Stellt der Psalmist eine rhetorische Frage? Es ist wohl eher eine Anrufung, die den Respekt bezeugt. Die Antwort: Niemand ist wie Gott. Denn Gott wäre nicht Gott, wenn ihm ein anderes «Wer» zur Seite gestellt werden könnte. Gott ist fraglos anders als alle anderen Mächte, die man anrufen kann. Der Beter könnte also mit dem Bekenntnis fortfahren:
«Allmächtig bist du.» Er hätte dann die unvergleichliche Himmelsmacht in den Rang erhoben, die ihr zusteht. Sie ist es, die alle anderen Mächte bodigt.
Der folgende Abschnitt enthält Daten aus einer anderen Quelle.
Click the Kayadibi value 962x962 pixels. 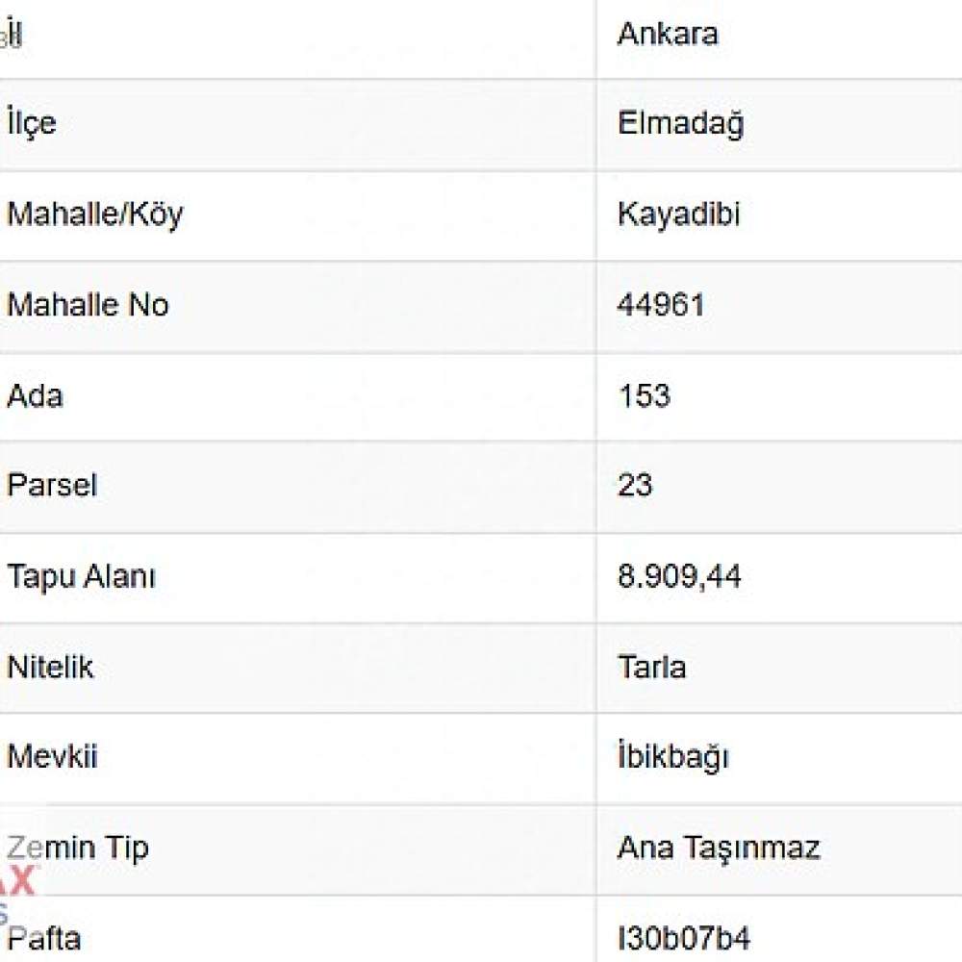point(678,215)
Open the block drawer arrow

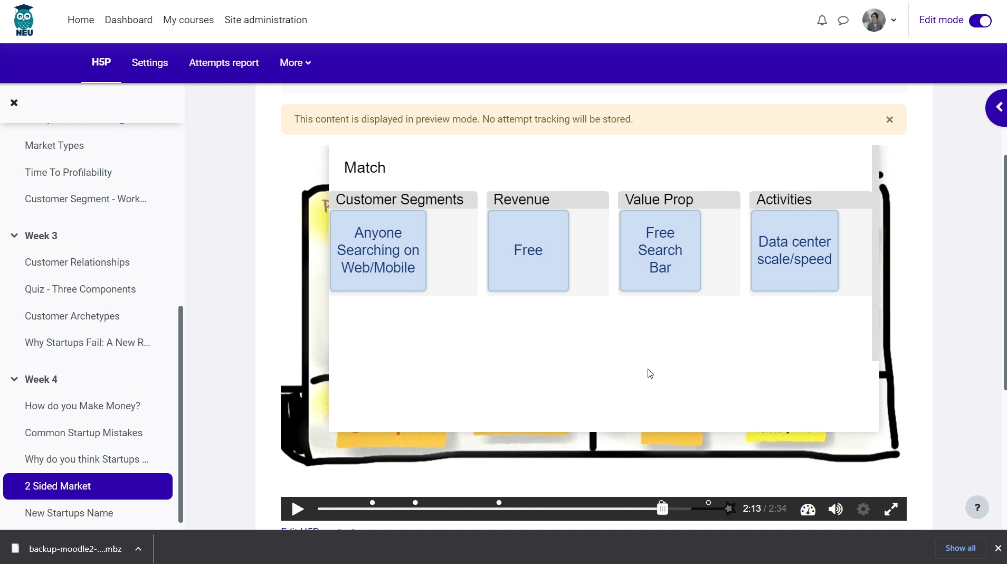click(998, 108)
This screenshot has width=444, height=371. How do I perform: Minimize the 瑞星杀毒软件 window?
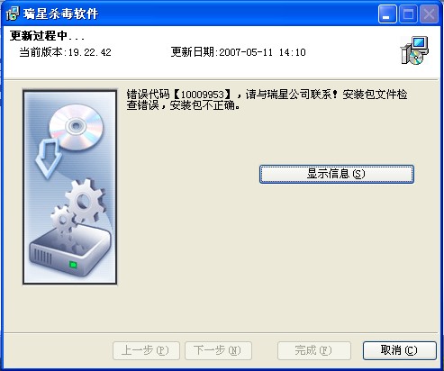(387, 14)
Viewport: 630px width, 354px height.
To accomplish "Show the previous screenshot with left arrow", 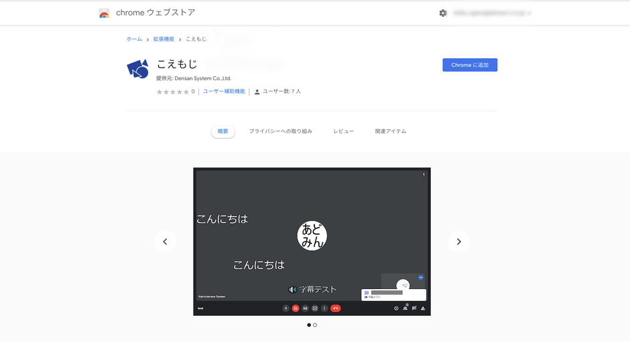I will click(165, 242).
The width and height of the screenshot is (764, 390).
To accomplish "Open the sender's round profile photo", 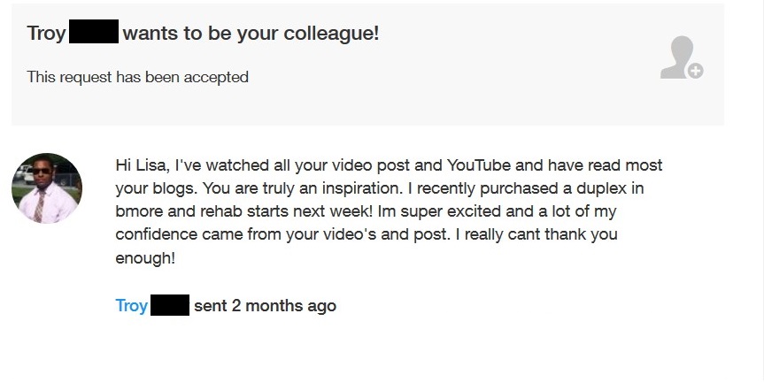I will (x=47, y=187).
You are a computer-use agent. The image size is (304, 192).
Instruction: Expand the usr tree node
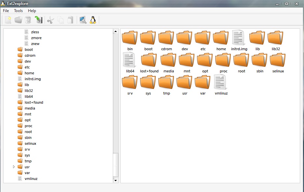click(x=14, y=167)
Aber ist «Allmacht» ein Name Gottes? Das ist keine rhetorische Frage. Die Anrufung «Allmächtiger» finde ich fragwürdig. Nicht dass ich an der göttlichen Macht zweifeln würde. Mir sind eher die menschlichen Allmachtsfantasien nicht ganz geheuer. Im Gebetsbuch Israels taucht jedenfalls kein total anderer Gott auf, der über ungeheure Macht verfügt. Der Beter bringt dies indirekt zum Ausdruck. Er nennt die Gottheit mächtig, indem er sie anspricht. Er getraut sich, sie anzurufen, als ob sie es genösse, sein Lob und seine Verehrung zu spüren. Allgewaltige Herrscher können auf echtes Lob verzichten. Sie dulden nur totale Unterwerfung. Unser Beter, der Gott Macht zuspricht, fühlt sich zum Lob ermächtigt. Warum? Das ist definitiv eine rhetorische Frage! Weil einer, der so betet, sich voll und ganz auf Gottes Treue verlässt.